Permintaan 1: Kutip dari teks tentang Sultan Ageng Tirtayasa bagian yang dimulai dari "Perlawanan Sultan Ageng" sampai dengan "darah dagingnya sendiri.", tanpa mengubah satu kata pun.
Permintaan 2: Menurut teks tentang Sultan Ageng Tirtayasa, dengan kekuatan internasional mana saja ia menjalin hubungan dagang langsung?

Kutipan Teks:
================================

Sultan Ageng Tirtayasa: Simbol Perlawanan Banten terhadap Kolonialisme

Bagikan

Dalam sejarah Nusantara, nama Sultan Ageng Tirtayasa bukan hanya dikenal sebagai penguasa besar Kesultanan Banten, tetapi juga sebagai simbol keteguhan, kedaulatan, dan perlawanan terhadap kolonialisme Eropa. Ia adalah sultan yang tak hanya membangun kekuatan ekonomi dan militer, tetapi juga mempertahankan prinsip kemerdekaan di tengah tekanan politik dan infiltrasi dagang yang dilakukan oleh Vereenigde Oostindische Compagnie (VOC) atau Kongsi Dagang Belanda.

Perlawanan Sultan Ageng bukan semata konflik bersenjata, melainkan pertarungan ideologi dan harga diri bangsa. Di tengah kecamuk kolonialisasi awal, ia berdiri tegak sebagai benteng terakhir yang mempertahankan kedaulatan Banten bahkan ketika ia dikhianati oleh darah dagingnya sendiri.

Sultan Ageng Tirtayasa (berkuasa 1651–1682) adalah putra dari Sultan Abu al-Ma‘ali Ahmad. Di bawah kepemimpinannya, Banten mencapai puncak kejayaan baik dalam bidang politik, militer, ekonomi, maupun keilmuan. Ia memperkuat sistem pertahanan, memperluas wilayah kekuasaan, dan menjalin hubungan dagang langsung dengan kekuatan internasional seperti Inggris, Prancis, Turki Utsmani, dan India.

Sultan Ageng juga membangun pusat pemerintahan baru di Tirtayasa, yang kemudian menjadi simbol kekuatan alternatif dari pusat kerajaan lama di Surosowan. Di bidang ekonomi, ia menolak monopoli VOC dan membuka pelabuhan Banten sebagai pelabuhan bebas (free port), yang membuatnya populer di kalangan pedagang internasional.

================================

Entri data yang terkumpul
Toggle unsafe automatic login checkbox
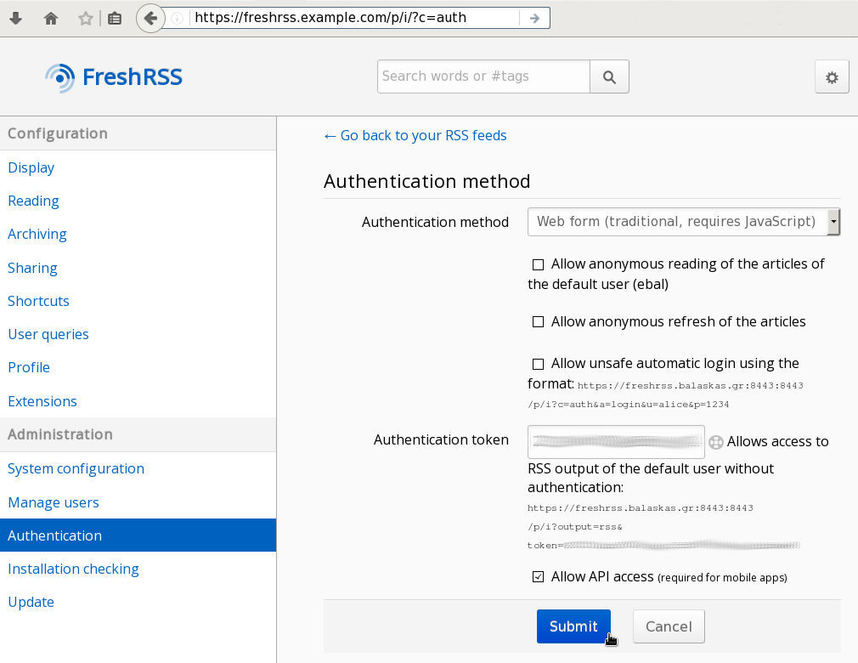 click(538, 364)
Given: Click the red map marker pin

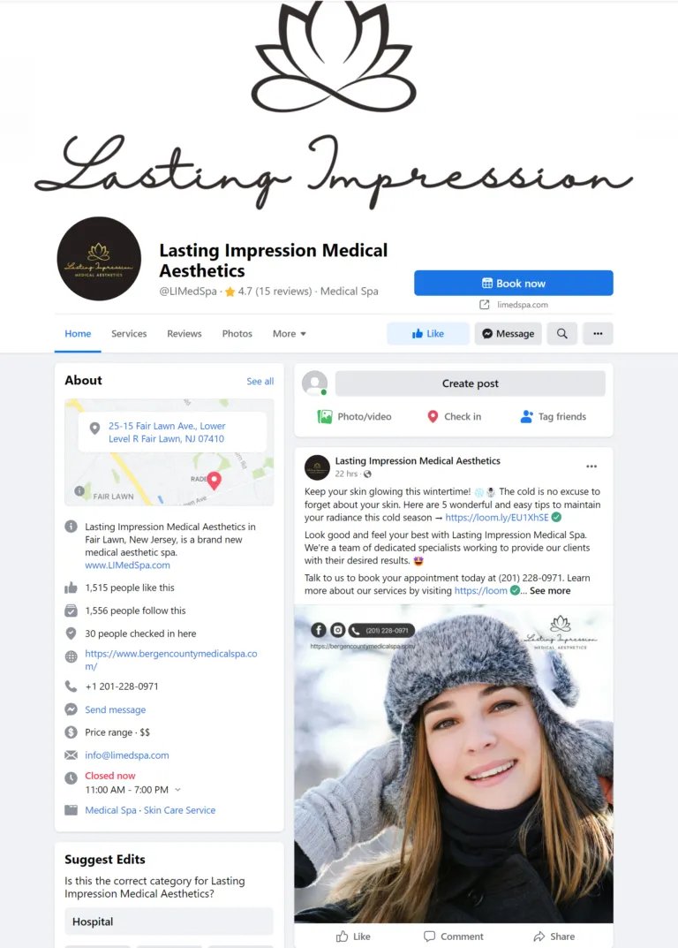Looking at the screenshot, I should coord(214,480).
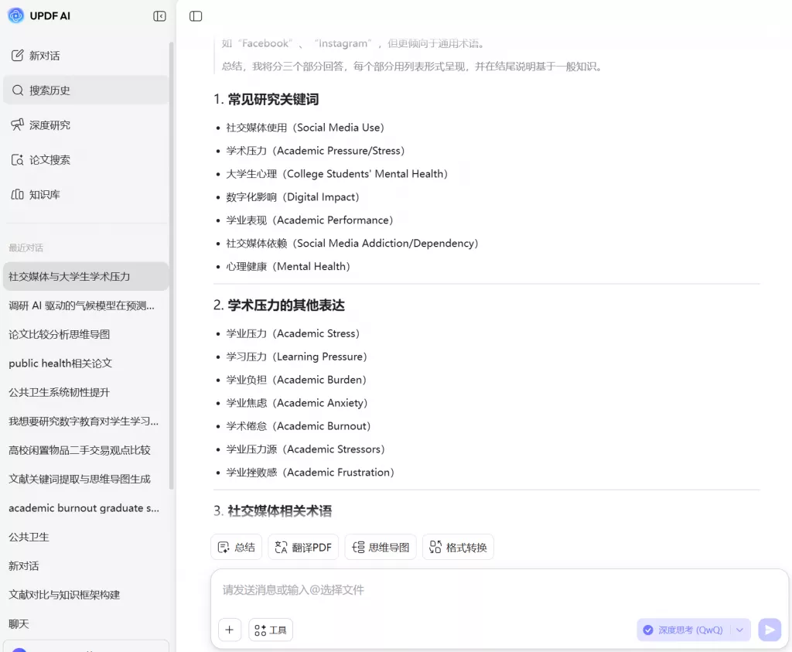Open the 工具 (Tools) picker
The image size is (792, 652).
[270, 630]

================================

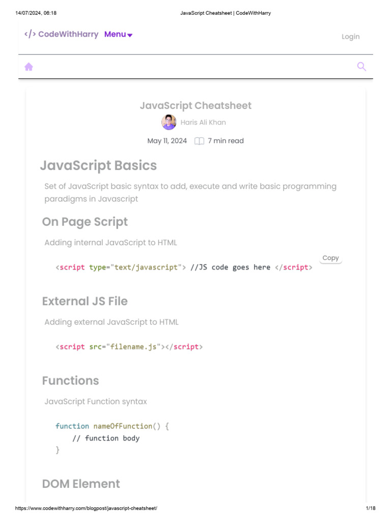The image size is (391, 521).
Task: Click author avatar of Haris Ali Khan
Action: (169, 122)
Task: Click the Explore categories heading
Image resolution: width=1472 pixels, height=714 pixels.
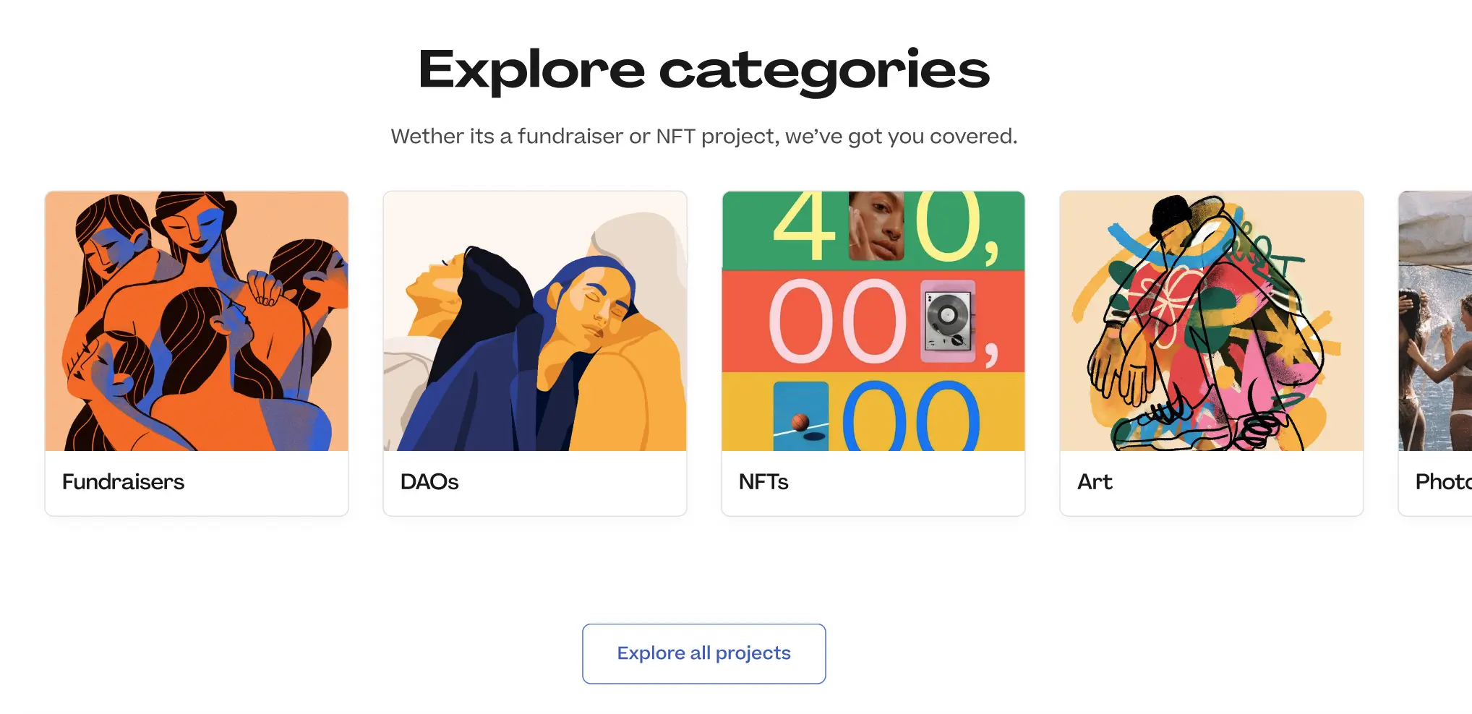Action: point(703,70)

================================

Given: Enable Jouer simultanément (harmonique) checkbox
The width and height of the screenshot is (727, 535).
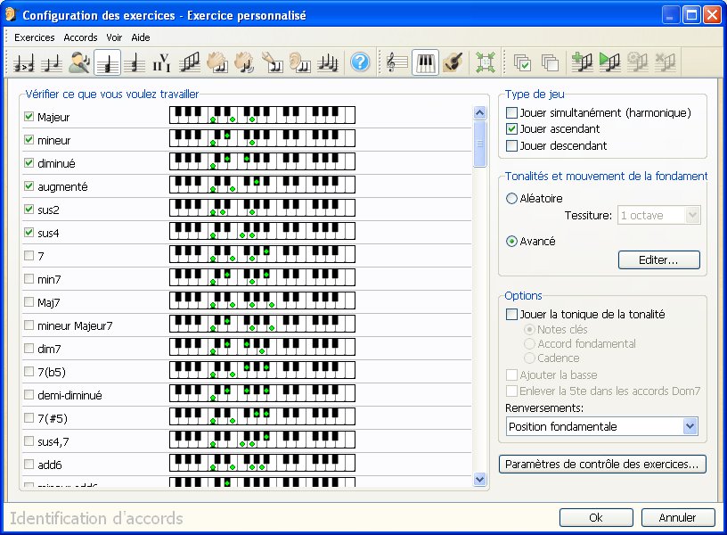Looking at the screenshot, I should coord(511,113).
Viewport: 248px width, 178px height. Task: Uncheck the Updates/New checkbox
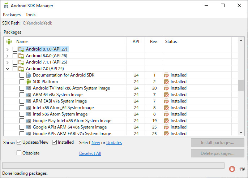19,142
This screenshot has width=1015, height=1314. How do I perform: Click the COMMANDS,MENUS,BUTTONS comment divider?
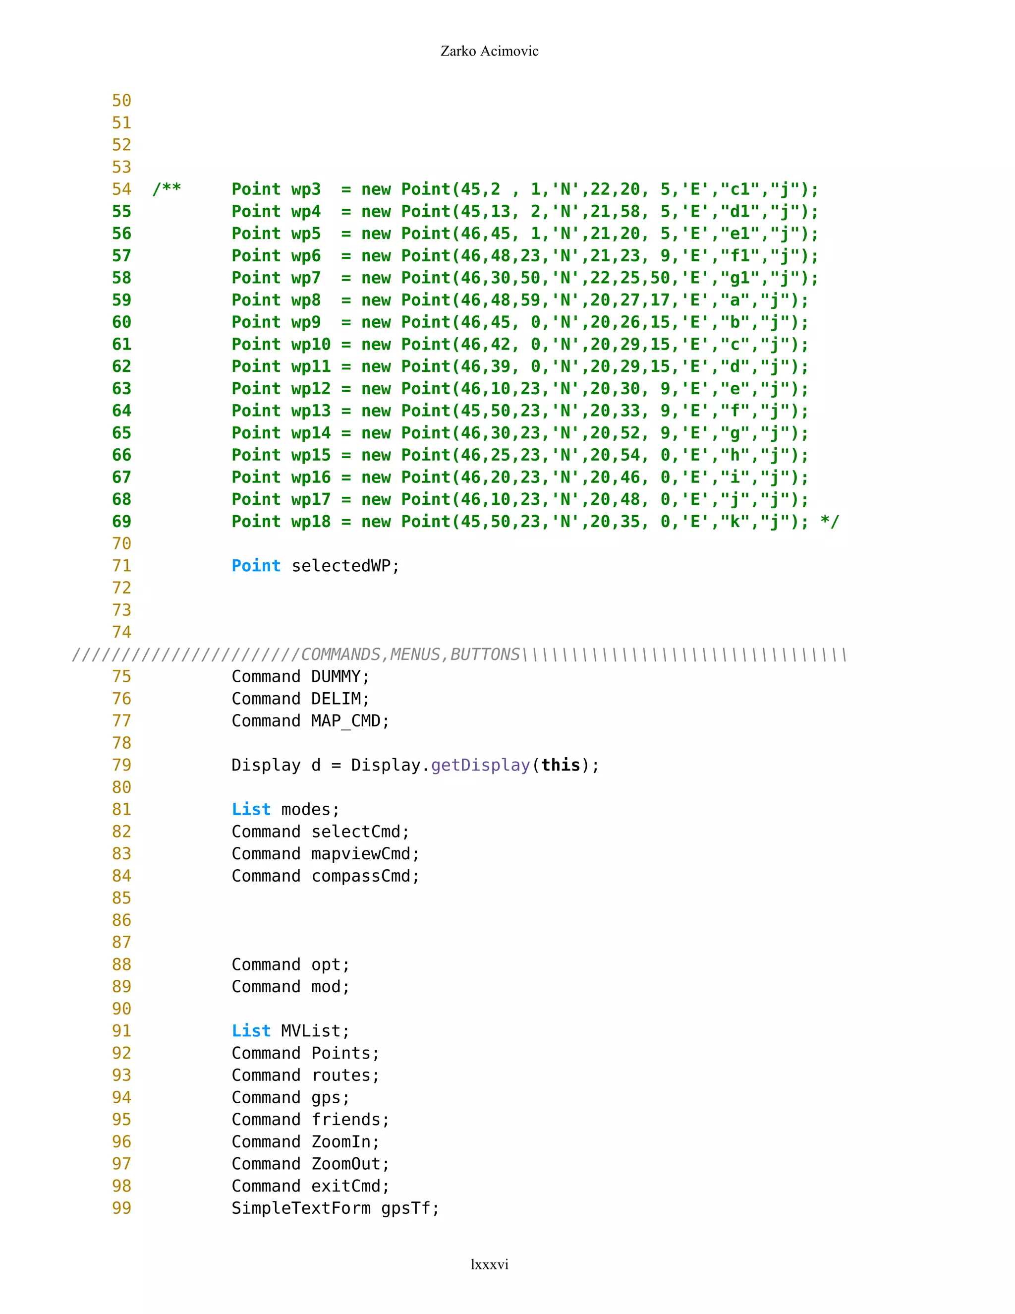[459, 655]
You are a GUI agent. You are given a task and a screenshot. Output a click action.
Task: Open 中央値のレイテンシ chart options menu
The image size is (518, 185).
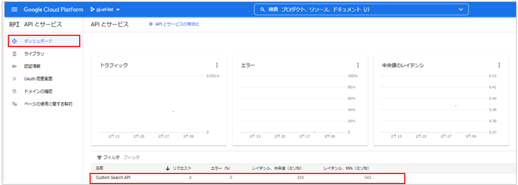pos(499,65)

================================

Penyelesaian Tugas 1:
Perlawanan Sultan Ageng bukan semata konflik bersenjata, melainkan pertarungan ideologi dan harga diri bangsa. Di tengah kecamuk kolonialisasi awal, ia berdiri tegak sebagai benteng terakhir yang mempertahankan kedaulatan Banten bahkan ketika ia dikhianati oleh darah dagingnya sendiri.

Penyelesaian Tugas 2: Inggris, Prancis, Turki Utsmani, dan India.